**À FAIRE**
a) Répondez aux questions suivantes à l'aide du texte sur la cathédrale de Strasbourg :
(i) En quelle année Goethe arrive-t-il à Strasbourg ?
(ii) Quel édifice ravit en 1874 à la cathédrale le titre de plus haute construction d'Occident ?
(iii) En quelle année Erwin de Steinbach est-il appelé en renfort sur le chantier ?
b) Résumez en deux phrases le texte sur la cathédrale de Strasbourg.
c) Poursuivez le texte sur la cathédrale de Strasbourg après sa dernière phrase.

**EXTRAIT À LIRE**

■ ■ ■

Notre-Dame de Strasbourg, la géante rouge
Résolument flamboyante, reconnaissable entre toutes par sa pierre rouge et sa flèche aussi effilée qu’unique, le véritable triomphe de la cathédrale, selon Victor Hugo, la cathédrale de Strasbourg attire chaque année quelque quatre millions de visiteurs. Il est vrai qu’on l’aperçoit de loin : depuis les Vosges ou la Forêt-Noire, paraît-il.
Grimper au sommet de la tour de Notre-Dame... le jeune Goethe, arrivant à Strasbourg en 1770, n’a rien de plus pressé. Même le vertige dont il souffre ne peut l’empêcher de hanter l’étroite terrasse où, écrit-il dans ses Mémoires, « j’étais [...] suspendu en l’air comme une montgolfière ». Et selon l’usage, le poète glisse la pièce au gardien, ancien tailleur de pierre, pour qu’il grave son nom sur le mur intérieur de la flèche, non loin du cantique censé éloigner la foudre.
Quand Goethe réécrit l'histoire de Notre-Dame
« C’est une chose admirable de circuler dans cette monstrueuse masse de pierre toute pénétrée d’air et de lumière, évidée comme un joujou de Dieppe, lanterne aussi bien que pyramide, qui vibre et qui palpite à tous les souffles du vent », s’extasie Hugo, qui a affronté lui aussi, vers 1840, les 330 marches. Il aurait pu ajouter qu’avec ses 142 mètres, elle était la plus haute construction d’Occident (elle ne fut détrônée qu’en 1874, par la néogothique Saint-Nicolas de Hambourg). Et que ses huit escaliers accolés, qui grimpent en vrille sans jamais se croiser, sont un prodige de sophistication géométrique... Ce n’est pas la flèche seule, mais la façade tout entière de la cathédrale qui subjugue Goethe. « Les petites choses comme les grandes sont à leur place, et l’immensité nous apparaît sous la forme la plus agréable, comme l’ensemble nous offre l’image de la stabilité et de la durée... », souligne-t-il dans L’Architecture allemande, un essai dithyrambique et indûment nationaliste.
Une armée d'architectes
Dans son enthousiasme, Goethe y attribue au seul Erwin de Steinbach la paternité de toute la cathédrale de Strasbourg... dont la construction a pris plus de deux siècles ! En réalité, la première pierre de la nef strasbourgeoise remonte aux environs de 1235, soit dix ans avant la naissance de maître Erwin. Elle reprend les fondations et la crypte d’une cathédrale romane, réduite en cendres avant même de posséder son transept. Celui-ci sera donc réalisé en premier, de 1176 à 1225, évoluant en douceur d’un nord encore roman à un sud déjà gothique. La nef, achevée en 1275, sera un modèle d’architecture rayonnante. Reste le massif occidental : narthex, portails, tours... Les travaux démarrent dès 1276, sur un dessin de 1260. Steinbach, lui, ne sera appelé en renfort qu’en 1284.

■ ■ ■

**DONNÉES BRUTES**
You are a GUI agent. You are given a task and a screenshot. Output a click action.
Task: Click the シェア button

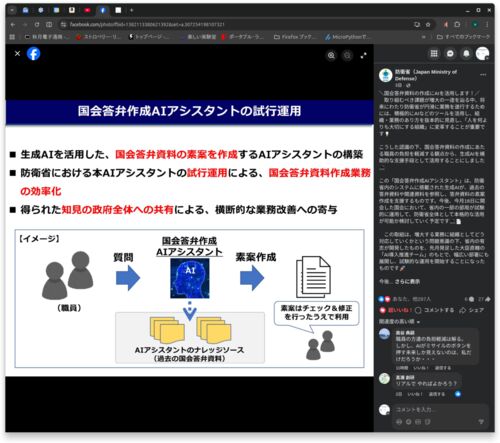(x=472, y=310)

■ ■ ■

**RÉPONSES PAR TÂCHE**
a)
(i) En 1770.
(ii) La néogothique Saint-Nicolas de Hambourg.
(iii) En 1284.

b) La cathédrale de Strasbourg, reconnaissable à sa pierre rouge et à sa flèche de 142 mètres, attire chaque année quelque quatre millions de visiteurs et a fasciné Goethe comme Hugo, qui en ont tous deux gravi la tour. Goethe en attribue toute la paternité à Erwin de Steinbach, alors que sa construction s'est étalée sur plus de deux siècles et avait commencé bien avant l'arrivée de celui-ci sur le chantier en 1284.

c)
À plusieurs reprises, il remaniera ses plans : sa façade est, selon les spécialistes, la toute première dont la réalisation eut été impossible sans dessin. À sa mort en 1318, le deuxième niveau – celui de la rosace – est en cours : son fils Jean y travaillera encore vingt ans. Après lui, encore six architectes : Gerlach élève le troisième étage ; Conrad étire la galerie des Apôtres au-dessus de la grande rose ; Michel de Fribourg et Claus von Lohre se relaient pour dresser le beffroi de la tour nord, puis Ulrich d’Ensingen et Jean Hültz de Cologne pour achever la flèche en 1439. Il n’y aura pas de seconde flèche : le gothique passe de mode, et de plus, la nappe phréatique sur laquelle on a bâti – d’où la légende d’un mystérieux lac souterrain – rend le sous-sol instable. Au XIXe siècle, la canalisation du Rhin faillit d’ailleurs conduire le vaisseau de pierre au naufrage, car le niveau de l’eau ayant baissé, les énormes pieux de bois qui le soutenaient depuis huit siècles se mirent aussitôt à pourrir. L’architecte Johann Knauth, autre héros méconnu de la cathédrale, la sauva in extremis dans les années 1900, par injection de béton...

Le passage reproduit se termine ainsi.